I had expected she would invite me to her office at the charter school. A drink came with certain implications. Maddie Lawson had told me Sarah was involved with the school founder. How would he feel about his young girlfriend having a cocktail with an old flame? Other people’s romantic relationships were so mysterious. For all I knew, the guy was immune to jealousy. The same could not be said of me.

I ran my hand along my face, feeling the tiny scabs and the whiskers that I had meant to shave the night before. I realized that I didn’t care if Sarah saw me looking grungy. What was past was past.

“When and where?” I asked.

“How about five o’clock at the Top of the East?”

It was a rooftop lounge at a luxury hotel where we had once spent a wild New Year’s Eve.
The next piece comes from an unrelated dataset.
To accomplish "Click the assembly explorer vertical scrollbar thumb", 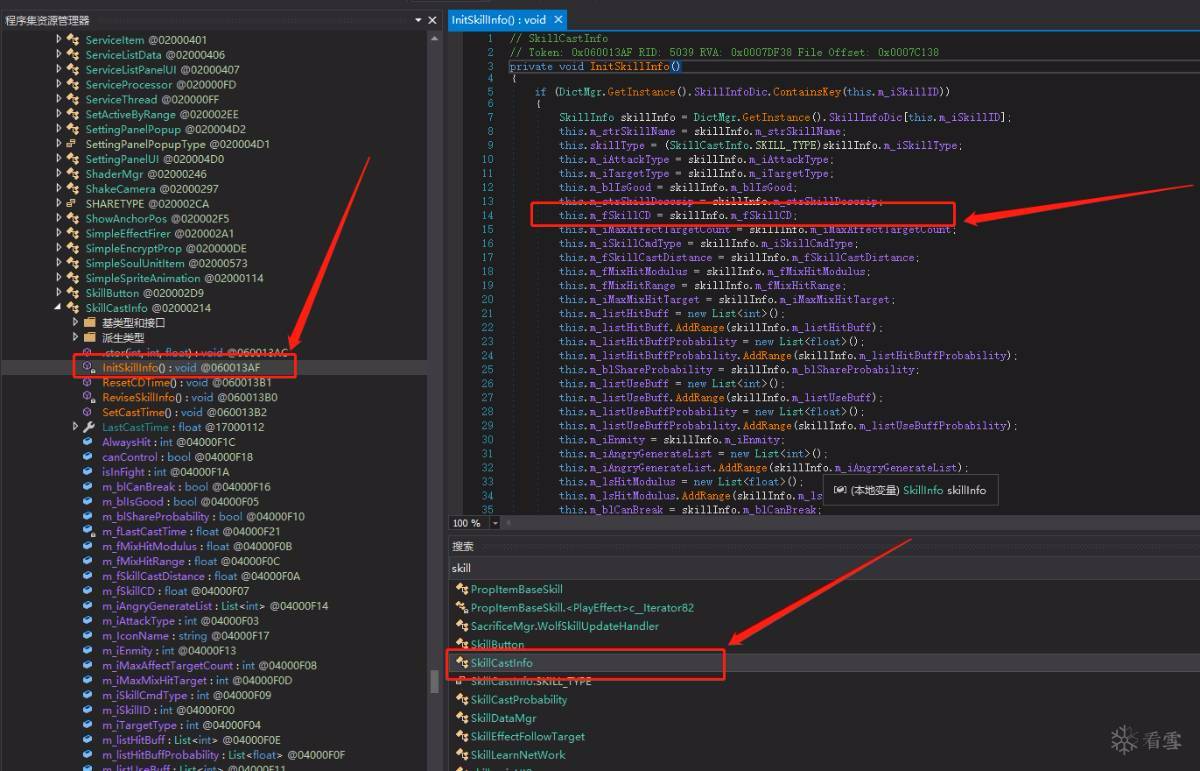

We were just college seniors, but we had splurged on a room so we wouldn’t have to drive back to Waterville after a night of bar hopping. One of us (probably me) had gotten the idea to have sex on every piece of furniture in the room. I woke up the next morning with cold sunlight streaming through the window, hungover, and sore in every part of my body. I had never been happier in my life.

There were dozens of bars Sarah could have suggested. I was astonished she’d picked one that came with so many suggestive memories attached.

“I’ll see you there,” I said.

* * *

I arrived fifteen minutes early and found a parking spot in front of the Immanuel Baptist Church on High Street. It was a great granite building with stained-glass clerestory windows and a towering bell tower. I’d never thought of the Baptists going in for Gothic architecture.

I entered the hotel and crossed the gilt-tinted lobby. I rode the elevator to the twelfth floor and asked the hostess for a table with a view of Portland harbor. The bar wouldn’t fill up until after five, but there were a handful of tourists seated on the couches and random guys in business suits with loose neckties getting a head start on their boozing. A woman dressed smartly in a black shirt and black pants came over to take my drink order, and I asked for a double bourbon on the rocks.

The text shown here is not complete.